January 10th, 2021

The Old and the New Grand Banks – PassageMaker

Classic Grand Banks meets the new in the May/June edition of Passage Maker, recently jumping on board the new Grand Banks GB60 Skylounge and overseeing an 11 year restoration project on a classic GB42. A magnificent comparison between articles, showing how Grand Banks Yachts have slickly transitioned through the decades from classic trawlerstyle yachts to highly efficient long-range cruisers.

When Andrew Parkinson jumps on board the GB60 Skylounge, his first concern was how did Grand Banks overcome the classic enclosed bridge design problem all yacht builders face with the addition of a “box on top” to the standard GB60, but the highly efficient cruiser well surpasses his expectations;

“The reimagined enclosed-bridge version of the Grand Banks 60 delivers much more
than a higher vantage point.”

Parkinson admires her smooth handling and high efficiency, the GB60 Skylounge achieving more than 2,000 miles at 10-knots per hour and burning only 7 gallons per hour. Handling well through the swell too, when rushing back to shore;

“As we began to slice our way through the short frequency 5-foot swell and chop, never once landing hard, my cool was quickly restored with literally the swiftness of 1,600 horses.”

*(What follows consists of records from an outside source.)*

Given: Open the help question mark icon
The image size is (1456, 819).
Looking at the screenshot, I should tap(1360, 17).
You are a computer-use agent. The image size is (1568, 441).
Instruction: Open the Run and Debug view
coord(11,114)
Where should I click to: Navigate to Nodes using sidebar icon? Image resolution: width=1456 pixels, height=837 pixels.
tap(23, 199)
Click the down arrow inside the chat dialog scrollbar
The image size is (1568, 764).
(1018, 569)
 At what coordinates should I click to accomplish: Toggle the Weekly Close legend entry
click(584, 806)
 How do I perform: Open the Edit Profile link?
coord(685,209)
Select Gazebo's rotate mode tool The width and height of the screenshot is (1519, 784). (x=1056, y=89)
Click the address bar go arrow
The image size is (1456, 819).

The enclosed bridge on the Grand Banks 60 Skylounge adds extra entertaining space for guests on board and offers ease of access to the bridge, no matter what weather is endured. Weight is kept to a minimum with the deck, cabin-house and enclosed bridge fully-infused with carbon fibre, resulting in a low centre of gravity so you can enjoy stability no matter what speed you’re cruising at.

The May/June edition of Passage Maker then moves on to a legendary review from Jonathan Cooper, telling us of the hefty 11-year restoration of Splinters, a 1968 Grand Banks 42 footer owned by Eric Paulsen. The classic featured separate aft and forward trunk cabins and was an icon for coastal cruisers, the line stopped in 2006 but had more than 1,500 hulls delivered worldwide.

The restoration showcases the timeless foundations of the Grand Banks build from the 1960s in contrast with high-tech electronics and modern features. A large amount of Splinter’s framework suffered from rot and needed repairing, however, her original Lehman 120-hp engines were in great condition, along with her Morse Engine controls which barely had a scratch to their surface after 50 years. Read more about the Splinters restoration story below.

With the GB60 Skylounge feature and this classic restoration story both magnificently featured in the same edition, we’re able to witness the transition Grand Banks Yachts has gone through from the 1960s to now.

From designing classic trawler-style yachts, popularizing the recreational trawler around the world and marking the beginning of what Grand Banks would pride itself on for many years to come, to now developing modern age, highly efficient long-range cruisers which employ high-quality modern technology, materials and expertise.

Modern technology and equipment have these grand vessels performing better than ever before, there are timeless features which have been maintained from the 1960s and will cease to expire but we now have the modern equipment and technology to help preserve aspects of the classic trawler yacht design.

As Jonathan Cooper preferred to state;
“This is not your father’s Grand Banks, and that’s precisely the point.”

Summing up perfectly Grand Banks’ transition through the ages, Grand Banks Yachts aren’t the same as the 1960s, but yachts grow with age as we do and in that, they also adapt to their surroundings. We’ve honed in on classic features from the iconic trawler yacht and incorporated modern features to boost performance, efficiency and deliver a top of the range luxury yacht to our Grand Banks family.